Belfast lleva días instalada en una tensión que muchos de sus habitantes dicen haber visto venir desde hace meses. La ciudad vive su mayor oleada de violencia antiinmigración desde los llamados Troubles, el conflicto entre católicos y protestantes que desangró Irlanda del Norte hasta finales de los años noventa. El detonante fue el apuñalamiento del norirlandés Stephen Ogilvy, de 44 años, presuntamente a manos del ciudadano sudanés Hadi Alodid, de 30, que había llegado al Reino Unido desde Irlanda como refugiado y ha sido acusado de intento de asesinato.
«Esto llevaba mucho tiempo cociéndose, por lo menos un año», explicaba un taxista en las inmediaciones de Kinnaird, el barrio donde se produjo el ataque y epicentro posterior de los disturbios. Las calles del centro de la ciudad amanecieron vacías. Comercios y restaurantes echaron el cierre. En la plaza del Ayuntamiento, habitualmente animada hasta bien entrada la noche en estas fechas, solo había furgones policiales.
Las autoridades norirlandesas y británicas afirman desconocer la motivación del ataque. Pero en la calle la interpretación es unánime y apunta a un paralelismo con las decapitaciones del Estado Islámico, un vínculo que los responsables políticos rechazan pero que ya ha colonizado el discurso público.
Redes sociales, listas de objetivos y la sombra de Musk
El papel de las plataformas digitales ha resultado determinante. El martes circulaba por Irlanda del Norte una lista con nombres y domicilios de inmigrantes y de personas favorables a la acogida. La policía norirlandesa la calificó de «lista de objetivos» y la declaró «absolutamente inaceptable». Pero la realidad iba por delante de los comunicados institucionales.

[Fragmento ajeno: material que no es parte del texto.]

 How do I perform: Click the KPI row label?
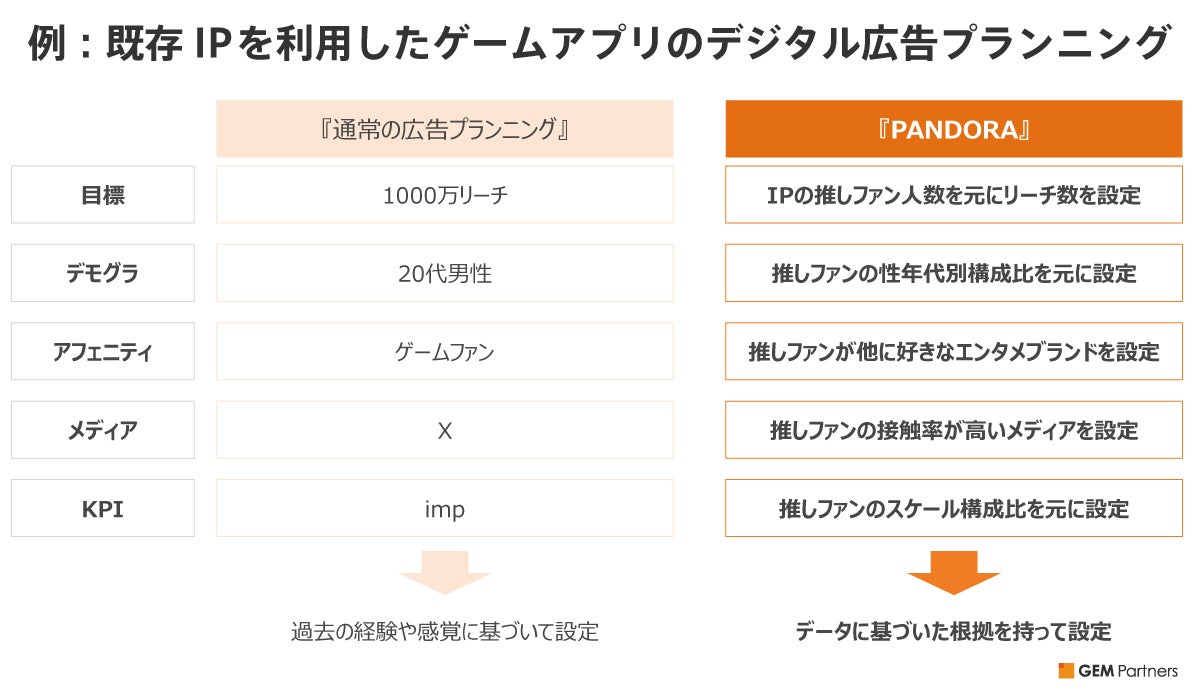pyautogui.click(x=103, y=509)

Rupert Lowe, fundador de Restore Britain, un partido ultranacionalista de apenas tres meses de vida que las encuestas sitúan cerca del 10% en las próximas elecciones parciales de Makerfield, escribió en X: «Debemos terminar de dar asilo a quienes desean decapitar a jóvenes». Elon Musk, propietario de la plataforma y hombre más rico del mundo, retuiteó el mensaje sin añadir comentario alguno.
Sobre el asfalto, las consecuencias fueron visibles: un tramo de calzada carbonizado a cinco minutos del Ayuntamiento, un taxi incendiado en Kinnaird poco antes de las ocho de la tarde, y la policía desplegando cañones de agua en Newtownabbey mientras ardía otra furgoneta. Manifestantes con el rostro cubierto arrancaron ladrillos de muros exteriores y destrozaron aceras con mazas para lanzar los fragmentos contra los antidisturbios.

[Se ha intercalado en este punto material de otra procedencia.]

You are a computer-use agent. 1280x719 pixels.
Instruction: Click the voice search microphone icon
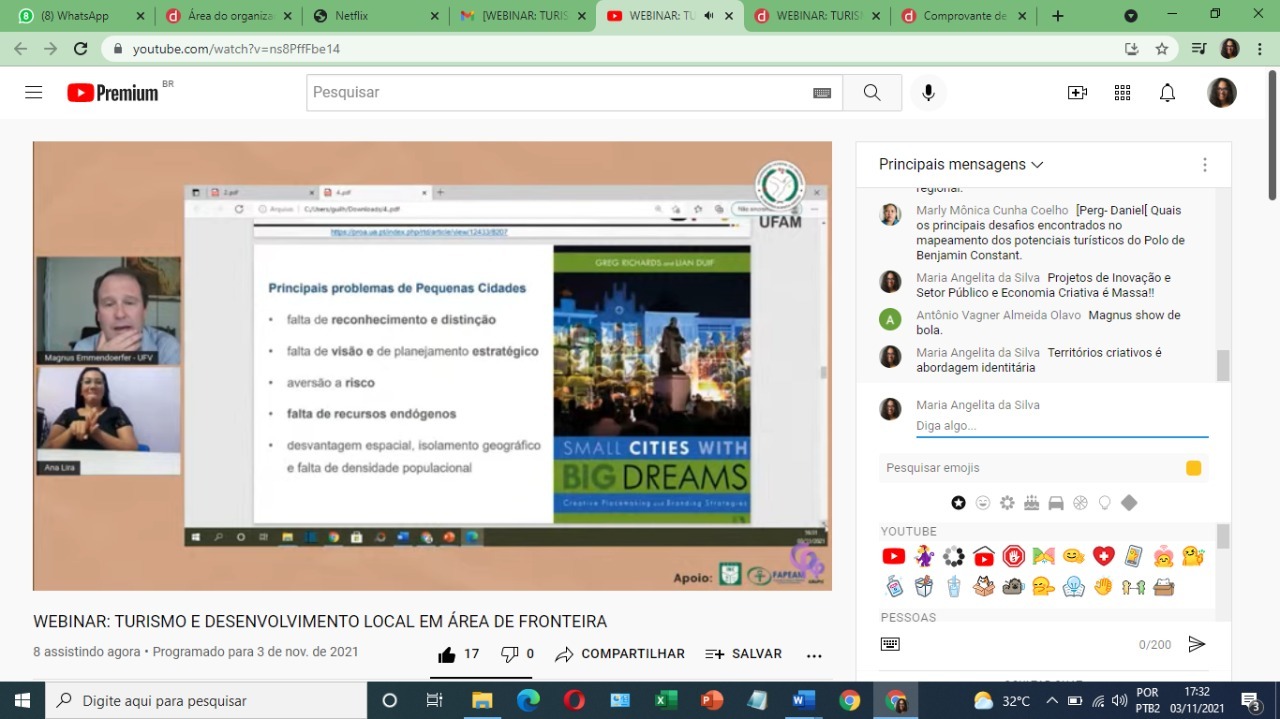pyautogui.click(x=928, y=93)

Una fractura que cruza las viejas líneas sectarias
Irlanda del Norte mantiene intacta su división histórica entre unionistas protestantes y republicanos católicos. Hay quien señala que los grupos más activos en las protestas son mayoritariamente unionistas, pero los hechos contradicen esa lectura limpia: en los disturbios del martes ardieron también viviendas de norirlandeses de toda la vida, católicos y protestantes por igual. Kinnaird, el barrio donde comenzó todo, es de mayoría católica.
La sensación generalizada en la ciudad es que esto no ha terminado. Quienes se quedaron en casa el martes lo hicieron sabiendo que el ambiente estaba muy cargado. Lo que empezó como rabia dirigida contra la inmigración derivó en una violencia que, por primera vez en mucho tiempo, parece ignorar las viejas fronteras sectarias.